FEB 14, 2005 01:52 PM

An Offer For All You Loveless Ladies and Laddies Out There. A One Time Deal. A Triple-Tag-Team That'll Knock Your Socks Off and Get Your Rocks Off.

First, I'll pick you up in the SeX-Wing Taurus....


The temperature will be set to a comfortable 69 degrees, the sexiest of temperatures. The faux leather seats will feel soft and smoooove against your bare legs. No pants allowed in the SeX-Wing Taurus.

Upwards we'll travel, denying gravity and Biblical Law. Each thrust into the sky will be another slap in the face of convention and logic. As we leave Earth's orbit you will see something appear in the abyss of space. Worry not, for it is our destination....



OMEGACRON 9 FROM OUTTER SPASSE!!!1

The sexual nature of our docking cannot be conveyed here, but know you will expell over fourteen seperate orgasms during that time. Don't worry, I will windex the faux leather seats and the dash, enjoy yourself.

Don't be alarmed by the sudden appearance of the Mad Arab Robot Azule, he is harmless. He functions purely to lace you with rose petals and rub your aching feet.



Because of the harshness of space, you will not recieve fresh flowers as you descend into the lower levels of my Love Ship. Instead, Ahmet Zappa will present you with a charming passle of balloon flowers which will forever remind you of your time spent in space/love with me.



"Wow!" You'll say. "What could possibly top balloon flowers and a crazy Arab Robot?


Well, I'll be glad you asked because it's time for the patented Deep Space Triple-Tag-Team That'll Knock Your Socks Off and Get Your Rocks Off.

What's that?
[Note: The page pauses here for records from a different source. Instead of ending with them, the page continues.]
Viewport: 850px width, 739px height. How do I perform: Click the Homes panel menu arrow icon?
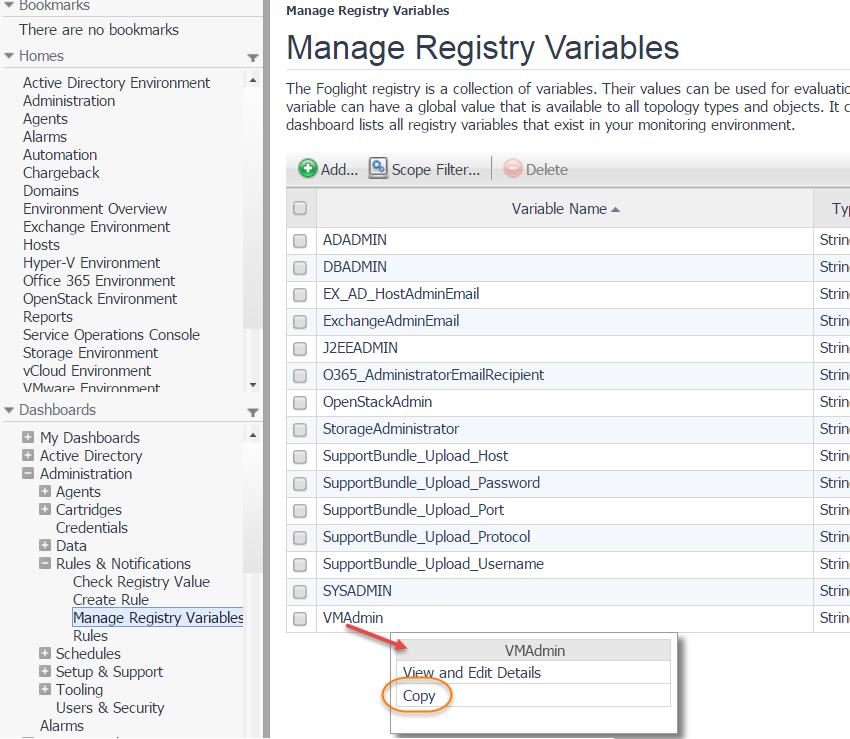point(252,58)
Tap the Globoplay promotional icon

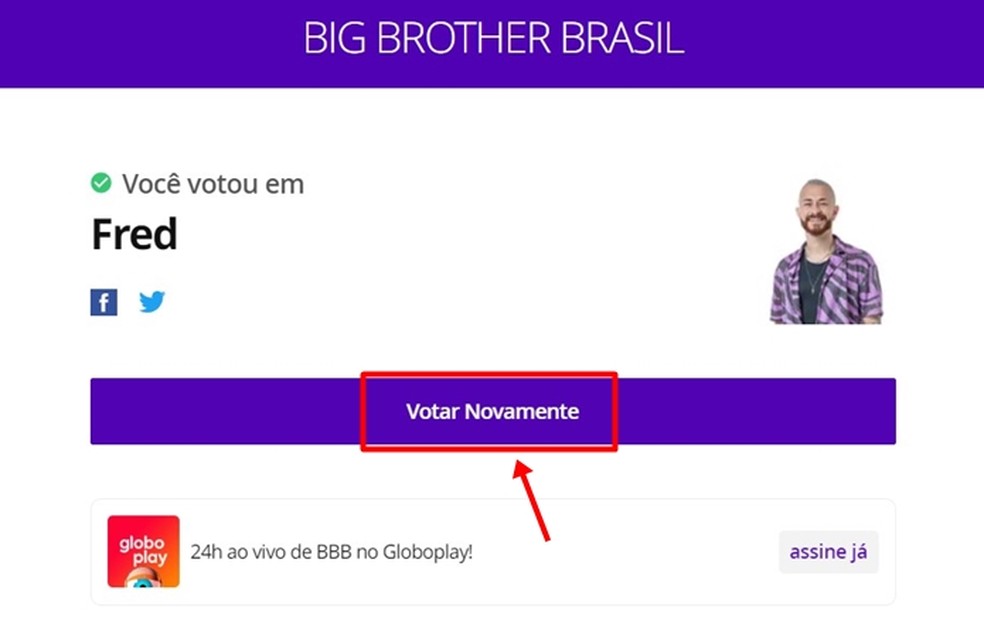click(x=143, y=551)
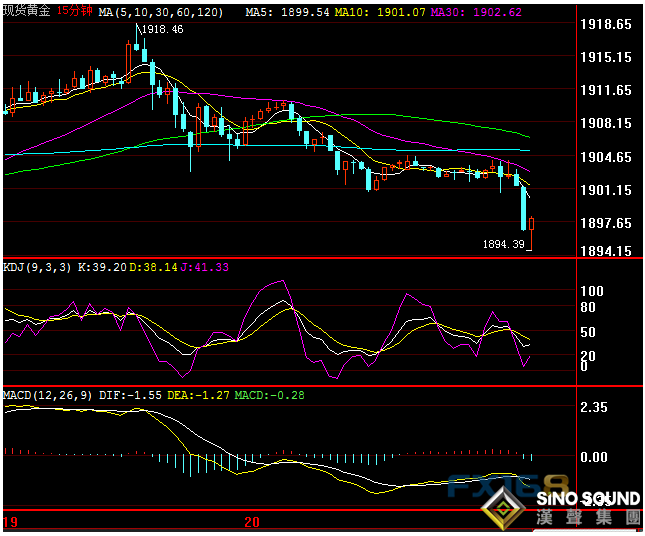Click the low price marker 1894.39
This screenshot has height=536, width=645.
point(503,243)
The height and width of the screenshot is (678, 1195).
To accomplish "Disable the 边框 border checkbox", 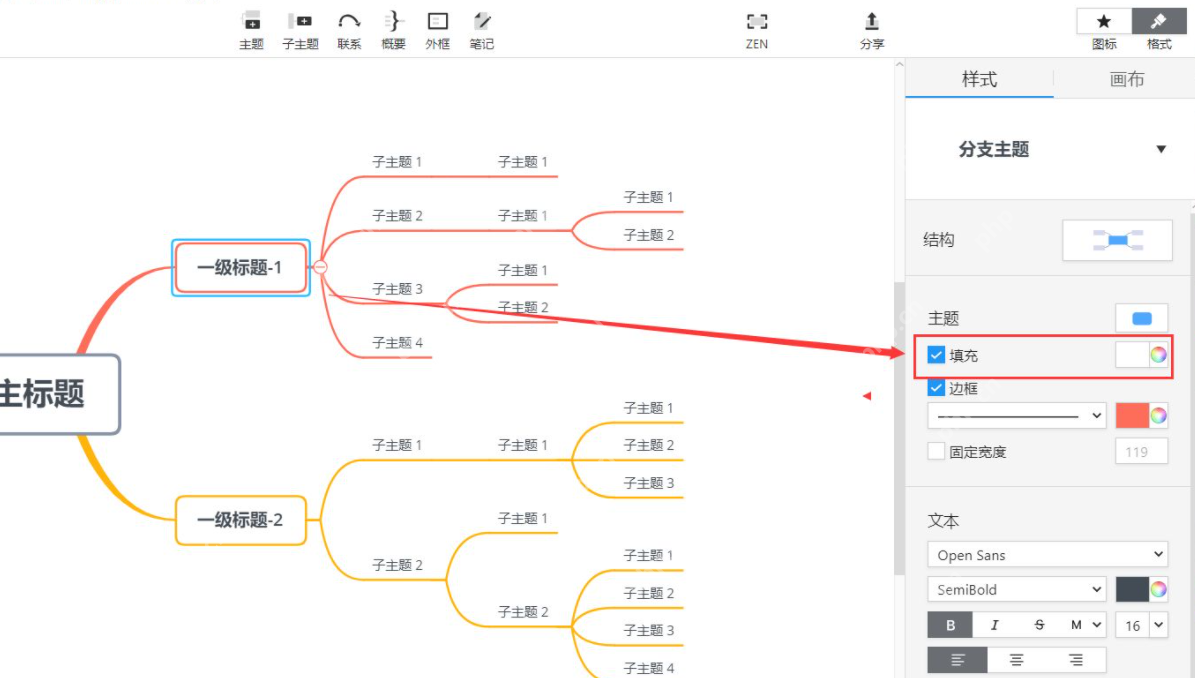I will [x=936, y=388].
A door opening in the bedroom? OH MY GOD! It's Burt Fucking Reynolds!!



Heart pounding. Knees turning to jell-o. Pants exploding. Fainting is acceptable in this situation, but you'll want to regain consciousness quickly as the second piece in the Sexplosion Trinity is about to be made known.

KABOOOOOOOOOOOM!!!
The deafening sound of Tom Fucking Selleck exploding into the room riding a unicorn, his chest hair brilliant in the light from the lava lamps positioned about the room.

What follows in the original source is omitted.